Atmos Energy 8-K 2011
SECURITIES AND EXCHANGE COMMISSION
Washington, D.C. 20549
Current Report Pursuant to Section 13 or
15(d) of the Securities Exchange Act of 1934
November 9, 2011
Date of Report (Date of earliest event reported)
ATMOS ENERGY CORPORATION
(Exact Name of Registrant as Specified in its Charter)
(Registrants Telephone Number, Including Area Code)
(Former Name or Former Address, if Changed Since Last Report)

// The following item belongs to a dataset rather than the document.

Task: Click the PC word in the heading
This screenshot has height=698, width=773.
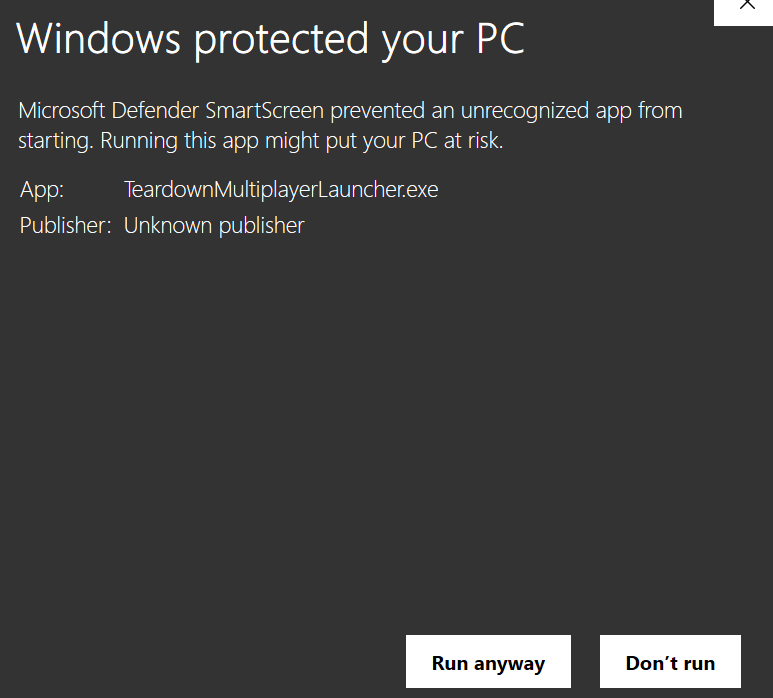Action: coord(500,39)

Check the appropriate box below if the Form 8-K filing is intended to simultaneously satisfy the filing obligation of the registrant under any of the following provisions:
As reported in its news release issued November 15, 2011, Atmos Energy Corporation (Atmos Energy) has appointed Marvin L. Sweetin, currently vice president, customer service of Atmos Energy, as senior vice president of utility operations, effective November 9, 2011. Having served in his current position at Atmos Energy since November 2010, Mr. Sweetin, 48, will be responsible for numerous areas in his new position at Atmos Energy, including the supervision of the operations of Atmos Energys six utility divisions in 12 states, as well as continued responsibility for the companys customer service, safety and training functions. Prior to his service as vice president, customer service, Mr. Sweetin served as director, technical training and director, procurement since he joined Atmos Energy in May 2000.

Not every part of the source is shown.